Broncopneumonia é uma infecção pulmonar que ataca principalmente as crianças. Médicos ouvidos pela Folha informaram que a doença é grave e pode levar à morte. Ontem à tarde, após a denúncia ter sido divulgada, os três bebês - uma menina de dois meses de vida, um menino de 27 dias e outro de seis dias - foram internados no hospital. Segundo a direção, as vagas surgiram após a alta de pacientes.
Os casos de recusa de atendimento teriam ocorrido entre segunda-feira e ontem. Os bebês doentes foram levados inicialmente por suas famílias ao Pronto Atendimento Municipal (PAM), uma estrutura mantida pela prefeitura que faz a triagem de pacientes enviados pelos postos de saúde e, dependendo da necessidade, os encaminha aos hospitais.
Devido à gravidade do estado de saúde dos três, funcionários do PAM solicitaram ao Hospital Costa Cavalcanti vaga para a internação deles. O hospital informou que não havia leitos disponíveis. Como não havia vaga em nenhum dos hospitais que atendem pelo SUS, os bebês permaneceram até a tarde de ontem no PAM, que não tem estrutura para dar atendimento especializado.
Mas uma auditoria realizada anteontem no Costa Cavalcanti pela Comissão de Controle e Avaliação da Secretaria Municipal da Saúde constatou que o hospital possuía onze leitos vagos. A comissão é formada por três médicos da prefeitura. O Hospital Costa Cavalcanti é uma instituição particular e mantém convênio para atender pacientes do sistema público.
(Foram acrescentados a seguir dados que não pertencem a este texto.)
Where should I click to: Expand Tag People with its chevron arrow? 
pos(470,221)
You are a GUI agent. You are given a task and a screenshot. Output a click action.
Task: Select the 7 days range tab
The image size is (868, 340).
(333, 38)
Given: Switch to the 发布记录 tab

O diretor-superintendente do Costa Cavalcanti, Ricardo Foster, negou ontem que houvesse leitos disponíveis para atender os bebês com broncopneumonia e constestou a auditoria realizada pelos médicos da prefeitura. Segundo ele, o hospital reserva 42 vagas para pacientes do SUS e, quando foram feitas as solicitações para o atendimento dos bebês, havia 43 pessoas internadas pelo sistema.
Foster afirmou também que a pediatria do hospital possui duas alas, que somam dez vagas: cinco para crianças com broncopneumonia e cinco para vítimas de diarréia. Havia vagas no setor de diarréia, mas o de broncopneumonia estava lotado, disse.
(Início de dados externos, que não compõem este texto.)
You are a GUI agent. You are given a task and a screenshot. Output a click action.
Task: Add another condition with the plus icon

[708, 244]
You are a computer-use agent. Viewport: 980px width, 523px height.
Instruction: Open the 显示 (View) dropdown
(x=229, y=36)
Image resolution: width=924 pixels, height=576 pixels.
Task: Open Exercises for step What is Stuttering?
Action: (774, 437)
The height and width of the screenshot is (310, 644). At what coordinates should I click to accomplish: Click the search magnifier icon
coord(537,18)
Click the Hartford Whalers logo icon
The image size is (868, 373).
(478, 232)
Segundo a gerente de enfermagem do hospital, Hafiza Abdon, não é recomendado instalar em um mesmo local pacientes com doenças diferentes porque há a possibilidade de cruzamento de infecções, ou seja, os pacientes podem trocar doenças entre si.
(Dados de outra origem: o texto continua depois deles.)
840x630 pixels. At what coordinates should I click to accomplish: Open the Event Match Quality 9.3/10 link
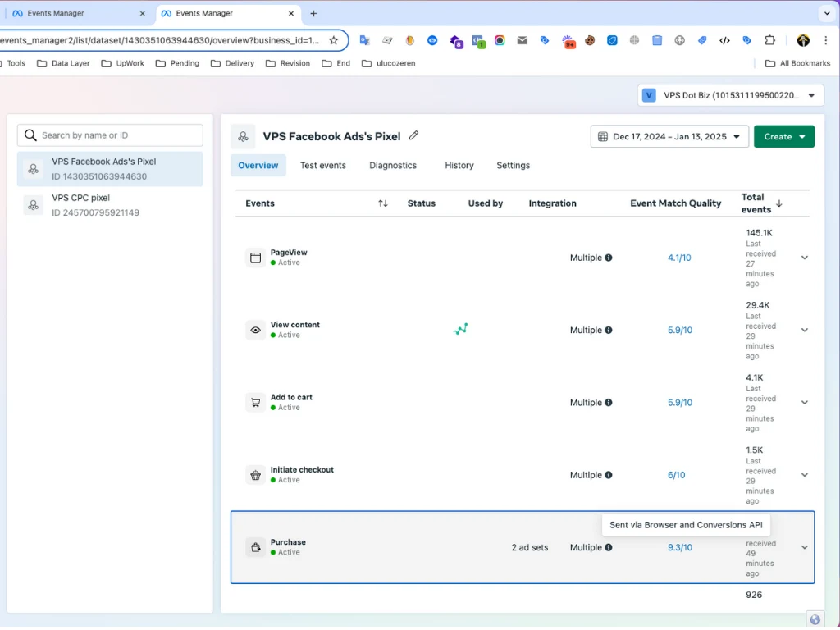[x=679, y=547]
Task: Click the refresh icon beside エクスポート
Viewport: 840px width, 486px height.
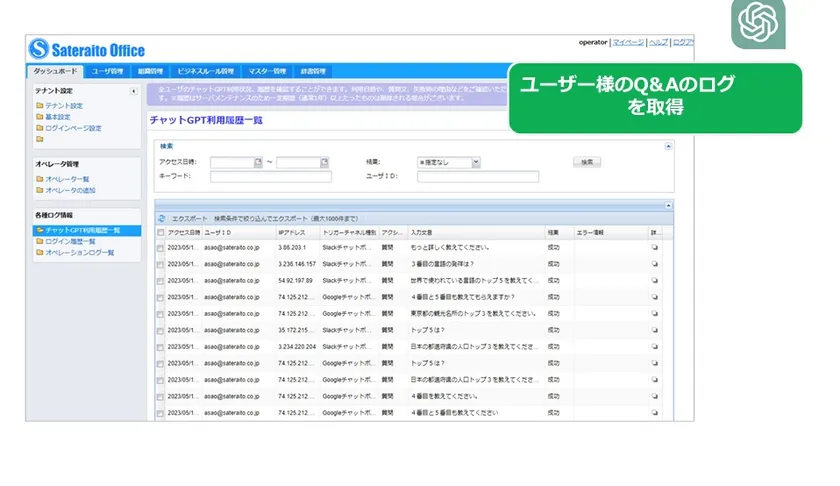Action: pos(161,218)
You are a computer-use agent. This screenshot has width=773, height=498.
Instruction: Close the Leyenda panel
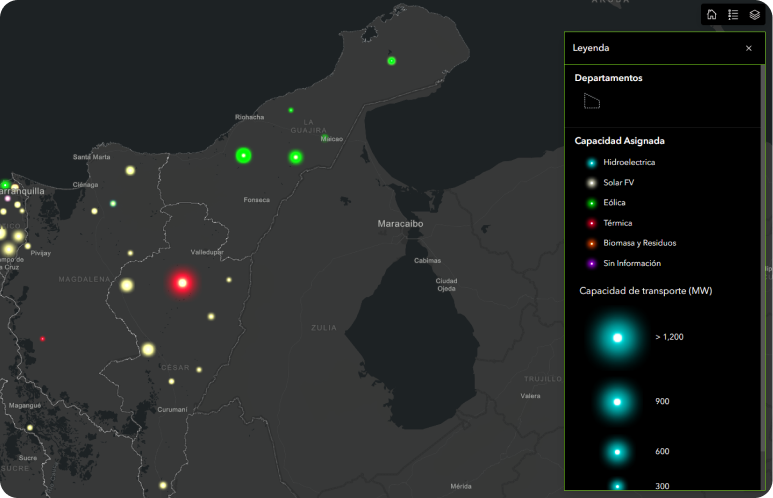(748, 48)
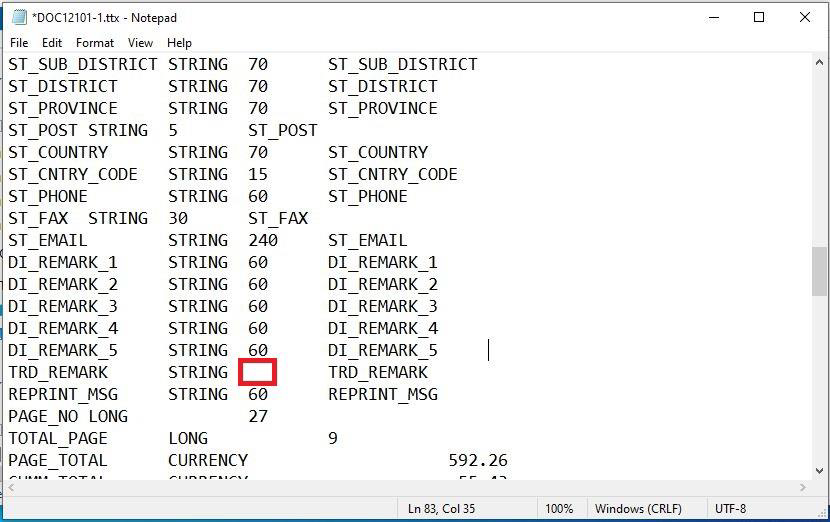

Foster disse também que a auditoria dos médicos da prefeitura foi feita de forma clandestina, sem a autorização e o conhecimento prévio da direção do hospital. Ele acusou também o PAM de encaminhar pacientes aos hospitais da cidade com diagnósticos imprecisos e infiéis (com informações erradas), além de não possuir os equipamentos e medicamentos necessários para assegurar a vida deles durante o transporte.
A Folha não conseguiu localizar o secretário municipal da Saúde, Sadi Buzanello, ontem à tarde, para que ele respondesse às acusações feitas pelo diretor do hospital.